== Stored entries ==
***

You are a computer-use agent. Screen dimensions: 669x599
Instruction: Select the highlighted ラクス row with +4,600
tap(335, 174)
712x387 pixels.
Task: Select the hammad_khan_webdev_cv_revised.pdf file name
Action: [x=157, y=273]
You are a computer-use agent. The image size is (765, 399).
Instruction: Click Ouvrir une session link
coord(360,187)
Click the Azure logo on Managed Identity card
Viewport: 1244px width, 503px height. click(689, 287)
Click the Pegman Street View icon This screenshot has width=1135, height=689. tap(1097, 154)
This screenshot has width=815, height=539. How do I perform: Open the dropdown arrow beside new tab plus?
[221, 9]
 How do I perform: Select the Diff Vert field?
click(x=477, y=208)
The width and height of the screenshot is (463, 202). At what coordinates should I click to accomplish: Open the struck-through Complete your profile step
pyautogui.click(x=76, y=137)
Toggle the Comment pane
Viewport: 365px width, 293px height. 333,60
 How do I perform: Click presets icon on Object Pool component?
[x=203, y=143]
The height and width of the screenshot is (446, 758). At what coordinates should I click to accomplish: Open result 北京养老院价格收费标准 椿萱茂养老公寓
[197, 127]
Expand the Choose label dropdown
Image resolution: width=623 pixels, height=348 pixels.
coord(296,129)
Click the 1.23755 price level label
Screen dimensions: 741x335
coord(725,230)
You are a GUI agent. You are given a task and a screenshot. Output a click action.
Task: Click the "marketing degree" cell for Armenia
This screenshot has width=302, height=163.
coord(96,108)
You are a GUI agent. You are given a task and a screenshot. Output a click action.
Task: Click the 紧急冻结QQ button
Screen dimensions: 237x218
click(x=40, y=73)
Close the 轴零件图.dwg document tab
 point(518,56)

***

== Activity ==
Print again the lines of the entries above that fall between the line holding "Click the Azure logo on Managed Identity card" and the line holding "Click the Pegman", inclusive, exactly as they stand.

== Response ==
Click the Azure logo on Managed Identity card
Viewport: 1244px width, 503px height. click(689, 287)
Click the Pegman Street View icon This screenshot has width=1135, height=689. tap(1097, 154)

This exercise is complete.